水不足の問題,人口増加に伴う需要の問題だけではありません。これに関係した3番目の問題があります。それは汚染です。聖書には「命の水の川」という言葉がありますが,今日の多くの川は死の川です。(啓示 22:1)ある推定によると,家庭や工場などから世界の川に放出される汚水の量は年間4,500億立方㍍になります。多くの河川は源流から河口に至るまで汚染されています。

世界の発展途上諸国では,汚水のたれ流しによってほとんどすべての主要河川が汚染されています。ロシアの主要な200の河川を対象にした調査から,その8割が高レベルのバクテリアやウイルスを含んでおり,危険な状態にあることが分かりました。高度に工業化された国々の川や地下水面は,汚水であふれているわけではありませんが,多くの場合,化学肥料から出るものを含め,有毒化学物質によって汚染されています。世界のほぼすべての地域で,沿岸諸国は汚水を海岸の浅瀬にたれ流し,浜辺をひどく汚しています。

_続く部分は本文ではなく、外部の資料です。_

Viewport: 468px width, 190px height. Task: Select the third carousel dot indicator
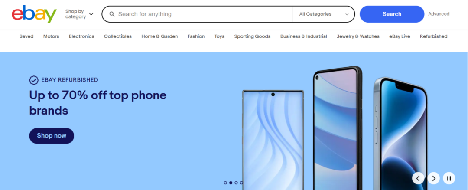pyautogui.click(x=236, y=183)
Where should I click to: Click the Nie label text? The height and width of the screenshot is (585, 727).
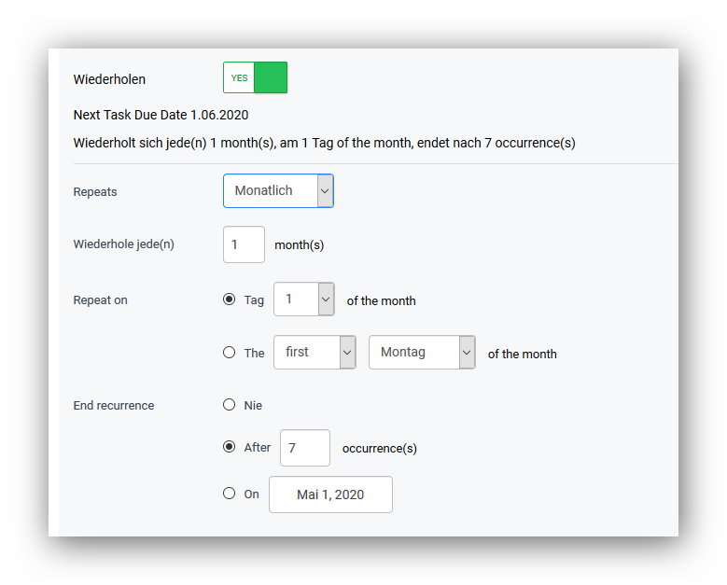pyautogui.click(x=253, y=406)
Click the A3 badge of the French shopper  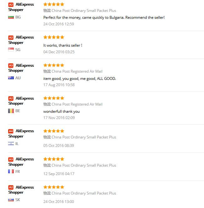pos(11,159)
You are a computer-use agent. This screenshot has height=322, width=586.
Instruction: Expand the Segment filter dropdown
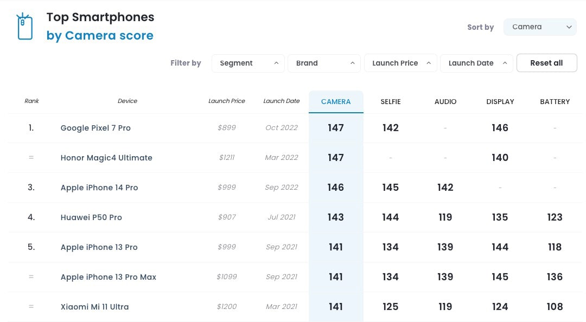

ですから,水質汚染は地球規模の問題となっています。事態を要約して,オーデュボン協会の「水: 不可欠な資源」という小冊子はこう述べています。「人類の3分の1は,汚い水に起因する病気や身体的虚弱さに絶えず苦しんでいる。もう3分の1は,長期的な影響の不明な化学物質が水中に放出されることによって脅かされている」。

水が悪ければ,健康も悪化する

先ほど出てきたデデは,「水がなくて死にそうです」と述べましたが,比喩的な意味でそう言ったにすぎませんでした。しかし,きれいな真水がなければ,まさに文字通りの意味でも死んでしまいます。デデや,同じような状況にある非常に大勢の人々にとって,小川や河川の水を使う以外に選択の余地はほとんどありませんが,そうした場所は往々にして,ふたのない下水道と大して変わりません。WHOによると,水と関係のある病気で8秒ごとに一人の子供が死んでいますが,それも無理のないことです。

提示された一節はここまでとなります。